WHAT YOU HAVE TO DO
Every record must be output verbatim in the reply.

_____

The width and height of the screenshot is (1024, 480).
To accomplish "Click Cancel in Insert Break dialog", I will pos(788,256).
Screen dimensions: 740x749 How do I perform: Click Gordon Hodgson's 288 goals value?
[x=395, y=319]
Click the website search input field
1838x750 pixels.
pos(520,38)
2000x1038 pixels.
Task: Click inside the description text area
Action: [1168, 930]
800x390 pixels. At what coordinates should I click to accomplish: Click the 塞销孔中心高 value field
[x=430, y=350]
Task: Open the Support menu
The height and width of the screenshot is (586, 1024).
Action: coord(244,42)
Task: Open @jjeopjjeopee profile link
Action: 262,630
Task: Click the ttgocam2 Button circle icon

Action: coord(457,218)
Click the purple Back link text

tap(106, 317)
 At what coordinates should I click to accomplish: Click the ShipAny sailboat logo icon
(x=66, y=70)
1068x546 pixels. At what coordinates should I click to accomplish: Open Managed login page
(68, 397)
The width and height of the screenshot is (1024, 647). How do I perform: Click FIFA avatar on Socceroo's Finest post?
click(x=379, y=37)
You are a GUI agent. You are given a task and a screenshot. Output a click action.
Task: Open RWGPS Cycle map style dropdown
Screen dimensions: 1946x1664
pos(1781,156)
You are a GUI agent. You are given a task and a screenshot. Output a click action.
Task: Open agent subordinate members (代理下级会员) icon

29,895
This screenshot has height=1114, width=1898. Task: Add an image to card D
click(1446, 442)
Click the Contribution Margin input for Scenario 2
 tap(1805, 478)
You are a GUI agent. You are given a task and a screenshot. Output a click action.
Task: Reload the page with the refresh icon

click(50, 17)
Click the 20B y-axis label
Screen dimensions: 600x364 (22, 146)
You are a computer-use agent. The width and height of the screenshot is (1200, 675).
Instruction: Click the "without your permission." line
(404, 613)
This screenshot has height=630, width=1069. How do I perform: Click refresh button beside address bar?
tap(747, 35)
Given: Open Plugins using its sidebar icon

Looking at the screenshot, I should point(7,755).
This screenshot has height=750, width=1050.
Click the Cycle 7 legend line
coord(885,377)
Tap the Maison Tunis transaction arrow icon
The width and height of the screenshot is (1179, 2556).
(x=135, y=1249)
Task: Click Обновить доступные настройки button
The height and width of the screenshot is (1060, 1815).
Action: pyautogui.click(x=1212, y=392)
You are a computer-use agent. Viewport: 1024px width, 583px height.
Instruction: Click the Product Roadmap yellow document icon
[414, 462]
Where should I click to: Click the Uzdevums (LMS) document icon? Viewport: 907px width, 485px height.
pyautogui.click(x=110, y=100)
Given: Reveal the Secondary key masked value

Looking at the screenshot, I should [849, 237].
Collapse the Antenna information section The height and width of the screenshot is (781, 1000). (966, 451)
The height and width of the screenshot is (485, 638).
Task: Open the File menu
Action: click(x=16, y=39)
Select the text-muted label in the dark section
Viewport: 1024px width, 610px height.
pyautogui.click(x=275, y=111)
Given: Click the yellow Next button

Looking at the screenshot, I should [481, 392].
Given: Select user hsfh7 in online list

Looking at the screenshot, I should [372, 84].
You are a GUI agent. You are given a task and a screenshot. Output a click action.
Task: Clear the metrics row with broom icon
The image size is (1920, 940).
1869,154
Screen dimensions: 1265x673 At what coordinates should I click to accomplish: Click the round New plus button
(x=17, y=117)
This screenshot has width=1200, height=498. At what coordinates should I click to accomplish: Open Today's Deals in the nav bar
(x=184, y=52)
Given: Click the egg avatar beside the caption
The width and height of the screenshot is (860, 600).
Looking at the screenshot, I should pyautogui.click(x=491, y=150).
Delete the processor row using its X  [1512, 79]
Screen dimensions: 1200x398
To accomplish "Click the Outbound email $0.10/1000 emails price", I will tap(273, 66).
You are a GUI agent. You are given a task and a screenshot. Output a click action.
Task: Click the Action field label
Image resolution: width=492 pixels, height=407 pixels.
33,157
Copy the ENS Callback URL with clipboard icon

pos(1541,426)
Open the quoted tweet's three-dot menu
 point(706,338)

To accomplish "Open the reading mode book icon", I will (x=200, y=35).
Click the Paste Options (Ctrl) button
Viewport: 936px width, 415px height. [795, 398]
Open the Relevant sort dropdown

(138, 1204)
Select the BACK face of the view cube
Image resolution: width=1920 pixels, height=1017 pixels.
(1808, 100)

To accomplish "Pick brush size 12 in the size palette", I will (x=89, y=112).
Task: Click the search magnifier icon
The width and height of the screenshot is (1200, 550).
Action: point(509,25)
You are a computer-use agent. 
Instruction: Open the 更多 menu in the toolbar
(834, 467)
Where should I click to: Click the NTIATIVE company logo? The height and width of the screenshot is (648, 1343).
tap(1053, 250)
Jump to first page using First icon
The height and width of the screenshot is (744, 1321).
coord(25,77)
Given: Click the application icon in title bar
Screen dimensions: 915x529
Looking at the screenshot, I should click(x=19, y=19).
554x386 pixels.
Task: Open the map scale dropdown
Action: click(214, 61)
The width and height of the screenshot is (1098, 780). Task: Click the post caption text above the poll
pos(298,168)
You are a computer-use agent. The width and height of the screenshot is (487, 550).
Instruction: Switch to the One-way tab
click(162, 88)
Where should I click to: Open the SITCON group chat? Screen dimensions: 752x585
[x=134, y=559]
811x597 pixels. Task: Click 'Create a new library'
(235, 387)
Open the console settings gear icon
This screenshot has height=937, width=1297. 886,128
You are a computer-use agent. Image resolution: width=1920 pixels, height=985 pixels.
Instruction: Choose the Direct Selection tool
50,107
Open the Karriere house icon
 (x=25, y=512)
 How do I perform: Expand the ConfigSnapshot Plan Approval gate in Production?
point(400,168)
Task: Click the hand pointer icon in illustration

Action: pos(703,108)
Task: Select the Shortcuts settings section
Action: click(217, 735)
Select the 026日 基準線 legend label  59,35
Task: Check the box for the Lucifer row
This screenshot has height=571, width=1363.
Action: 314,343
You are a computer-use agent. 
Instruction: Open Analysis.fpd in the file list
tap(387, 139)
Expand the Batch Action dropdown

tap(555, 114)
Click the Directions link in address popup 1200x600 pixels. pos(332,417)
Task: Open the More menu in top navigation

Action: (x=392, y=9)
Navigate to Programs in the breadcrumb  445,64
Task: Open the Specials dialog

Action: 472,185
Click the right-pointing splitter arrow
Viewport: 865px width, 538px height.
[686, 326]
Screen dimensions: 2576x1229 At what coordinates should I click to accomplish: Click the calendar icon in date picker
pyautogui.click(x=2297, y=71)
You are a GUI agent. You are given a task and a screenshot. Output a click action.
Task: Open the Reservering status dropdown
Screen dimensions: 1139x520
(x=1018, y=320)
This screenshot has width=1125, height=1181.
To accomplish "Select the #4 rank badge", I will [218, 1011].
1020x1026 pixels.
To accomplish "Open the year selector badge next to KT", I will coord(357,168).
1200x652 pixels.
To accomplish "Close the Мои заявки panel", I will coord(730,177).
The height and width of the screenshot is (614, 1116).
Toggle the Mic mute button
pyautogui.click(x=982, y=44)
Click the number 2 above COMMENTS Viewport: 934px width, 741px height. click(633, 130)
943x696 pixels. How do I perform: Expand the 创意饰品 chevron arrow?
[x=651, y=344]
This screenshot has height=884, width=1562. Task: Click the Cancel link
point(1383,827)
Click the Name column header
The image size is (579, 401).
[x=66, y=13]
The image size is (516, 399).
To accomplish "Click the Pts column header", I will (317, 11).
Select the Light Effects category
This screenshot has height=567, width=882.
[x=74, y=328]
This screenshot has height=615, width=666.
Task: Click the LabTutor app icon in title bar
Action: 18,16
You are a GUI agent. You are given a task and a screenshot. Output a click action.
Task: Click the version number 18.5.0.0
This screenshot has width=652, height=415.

_____

OUTPUT BELOW
The width and height of the screenshot is (1024, 480).
To accomplish "Click Cancel in Insert Break dialog", I will pos(788,256).
Screen dimensions: 740x749 How do I perform: Click Gordon Hodgson's 288 goals value?
[x=395, y=319]
Click the website search input field
1838x750 pixels.
pos(520,38)
2000x1038 pixels.
Task: Click inside the description text area
Action: [1168, 930]
800x390 pixels. At what coordinates should I click to accomplish: Click the 塞销孔中心高 value field
[x=430, y=350]
Task: Open the Support menu
The height and width of the screenshot is (586, 1024).
Action: coord(244,42)
Task: Open @jjeopjjeopee profile link
Action: 262,630
Task: Click the ttgocam2 Button circle icon

Action: coord(457,218)
Click the purple Back link text

tap(106, 317)
 At what coordinates should I click to accomplish: Click the ShipAny sailboat logo icon
(x=66, y=70)
1068x546 pixels. At what coordinates should I click to accomplish: Open Managed login page
(68, 397)
The width and height of the screenshot is (1024, 647). How do I perform: Click FIFA avatar on Socceroo's Finest post?
click(x=379, y=37)
You are a GUI agent. You are given a task and a screenshot. Output a click action.
Task: Open RWGPS Cycle map style dropdown
Screen dimensions: 1946x1664
pos(1781,156)
You are a GUI agent. You are given a task and a screenshot. Output a click action.
Task: Open agent subordinate members (代理下级会员) icon

29,895
This screenshot has height=1114, width=1898. Task: Add an image to card D
click(1446, 442)
Click the Contribution Margin input for Scenario 2
 tap(1805, 478)
You are a GUI agent. You are given a task and a screenshot. Output a click action.
Task: Reload the page with the refresh icon

click(50, 17)
Click the 20B y-axis label
Screen dimensions: 600x364 (22, 146)
You are a computer-use agent. The width and height of the screenshot is (1200, 675).
Instruction: Click the "without your permission." line
(404, 613)
This screenshot has height=630, width=1069. How do I perform: Click refresh button beside address bar?
tap(747, 35)
Given: Open Plugins using its sidebar icon

Looking at the screenshot, I should point(7,755).
This screenshot has height=750, width=1050.
Click the Cycle 7 legend line
coord(885,377)
Tap the Maison Tunis transaction arrow icon
The width and height of the screenshot is (1179, 2556).
(x=135, y=1249)
Task: Click Обновить доступные настройки button
The height and width of the screenshot is (1060, 1815).
Action: pyautogui.click(x=1212, y=392)
You are a computer-use agent. Viewport: 1024px width, 583px height.
Instruction: Click the Product Roadmap yellow document icon
[414, 462]
Where should I click to: Click the Uzdevums (LMS) document icon? Viewport: 907px width, 485px height.
pyautogui.click(x=110, y=100)
Given: Reveal the Secondary key masked value

Looking at the screenshot, I should [849, 237].
Collapse the Antenna information section The height and width of the screenshot is (781, 1000). (966, 451)
The height and width of the screenshot is (485, 638).
Task: Open the File menu
Action: click(x=16, y=39)
Select the text-muted label in the dark section
Viewport: 1024px width, 610px height.
pyautogui.click(x=275, y=111)
Given: Click the yellow Next button

Looking at the screenshot, I should [481, 392].
Given: Select user hsfh7 in online list

Looking at the screenshot, I should [372, 84].
You are a GUI agent. You are given a task and a screenshot. Output a click action.
Task: Clear the metrics row with broom icon
The image size is (1920, 940).
1869,154
Screen dimensions: 1265x673 At what coordinates should I click to accomplish: Click the round New plus button
(x=17, y=117)
This screenshot has width=1200, height=498. At what coordinates should I click to accomplish: Open Today's Deals in the nav bar
(x=184, y=52)
Given: Click the egg avatar beside the caption
The width and height of the screenshot is (860, 600).
Looking at the screenshot, I should pyautogui.click(x=491, y=150).
Delete the processor row using its X  [1512, 79]
Screen dimensions: 1200x398
To accomplish "Click the Outbound email $0.10/1000 emails price", I will tap(273, 66).
You are a GUI agent. You are given a task and a screenshot. Output a click action.
Task: Click the Action field label
Image resolution: width=492 pixels, height=407 pixels.
33,157
Copy the ENS Callback URL with clipboard icon

pos(1541,426)
Open the quoted tweet's three-dot menu
 point(706,338)

To accomplish "Open the reading mode book icon", I will (x=200, y=35).
Click the Paste Options (Ctrl) button
Viewport: 936px width, 415px height. [795, 398]
Open the Relevant sort dropdown

(138, 1204)
Select the BACK face of the view cube
Image resolution: width=1920 pixels, height=1017 pixels.
(1808, 100)

To accomplish "Pick brush size 12 in the size palette", I will (x=89, y=112).
Task: Click the search magnifier icon
The width and height of the screenshot is (1200, 550).
Action: point(509,25)
You are a computer-use agent. 
Instruction: Open the 更多 menu in the toolbar
(834, 467)
Where should I click to: Click the NTIATIVE company logo? The height and width of the screenshot is (648, 1343).
tap(1053, 250)
Jump to first page using First icon
The height and width of the screenshot is (744, 1321).
coord(25,77)
Given: Click the application icon in title bar
Screen dimensions: 915x529
Looking at the screenshot, I should click(x=19, y=19).
554x386 pixels.
Task: Open the map scale dropdown
Action: click(214, 61)
The width and height of the screenshot is (1098, 780). Task: Click the post caption text above the poll
pos(298,168)
You are a computer-use agent. The width and height of the screenshot is (487, 550).
Instruction: Switch to the One-way tab
click(162, 88)
Where should I click to: Open the SITCON group chat? Screen dimensions: 752x585
[x=134, y=559]
811x597 pixels. Task: Click 'Create a new library'
(235, 387)
Open the console settings gear icon
This screenshot has height=937, width=1297. 886,128
You are a computer-use agent. Image resolution: width=1920 pixels, height=985 pixels.
Instruction: Choose the Direct Selection tool
50,107
Open the Karriere house icon
 (x=25, y=512)
 How do I perform: Expand the ConfigSnapshot Plan Approval gate in Production?
point(400,168)
Task: Click the hand pointer icon in illustration

Action: pos(703,108)
Task: Select the Shortcuts settings section
Action: click(217, 735)
Select the 026日 基準線 legend label  59,35
Task: Check the box for the Lucifer row
This screenshot has height=571, width=1363.
Action: 314,343
You are a computer-use agent. 
Instruction: Open Analysis.fpd in the file list
tap(387, 139)
Expand the Batch Action dropdown

tap(555, 114)
Click the Directions link in address popup 1200x600 pixels. pos(332,417)
Task: Open the More menu in top navigation

Action: (x=392, y=9)
Navigate to Programs in the breadcrumb  445,64
Task: Open the Specials dialog

Action: 472,185
Click the right-pointing splitter arrow
Viewport: 865px width, 538px height.
[686, 326]
Screen dimensions: 2576x1229 At what coordinates should I click to accomplish: Click the calendar icon in date picker
pyautogui.click(x=2297, y=71)
You are a GUI agent. You are given a task and a screenshot. Output a click action.
Task: Open the Reservering status dropdown
Screen dimensions: 1139x520
(x=1018, y=320)
This screenshot has width=1125, height=1181.
To accomplish "Select the #4 rank badge", I will [218, 1011].
1020x1026 pixels.
To accomplish "Open the year selector badge next to KT", I will coord(357,168).
1200x652 pixels.
To accomplish "Close the Мои заявки panel", I will coord(730,177).
The height and width of the screenshot is (614, 1116).
Toggle the Mic mute button
pyautogui.click(x=982, y=44)
Click the number 2 above COMMENTS Viewport: 934px width, 741px height. click(633, 130)
943x696 pixels. How do I perform: Expand the 创意饰品 chevron arrow?
[x=651, y=344]
This screenshot has height=884, width=1562. Task: Click the Cancel link
point(1383,827)
Click the Name column header
The image size is (579, 401).
[x=66, y=13]
The image size is (516, 399).
To accomplish "Click the Pts column header", I will (317, 11).
Select the Light Effects category
This screenshot has height=567, width=882.
[x=74, y=328]
This screenshot has height=615, width=666.
Task: Click the LabTutor app icon in title bar
Action: 18,16
You are a GUI agent. You are given a task and a screenshot. Output a click action.
Task: Click the version number 18.5.0.0
This screenshot has width=652, height=415.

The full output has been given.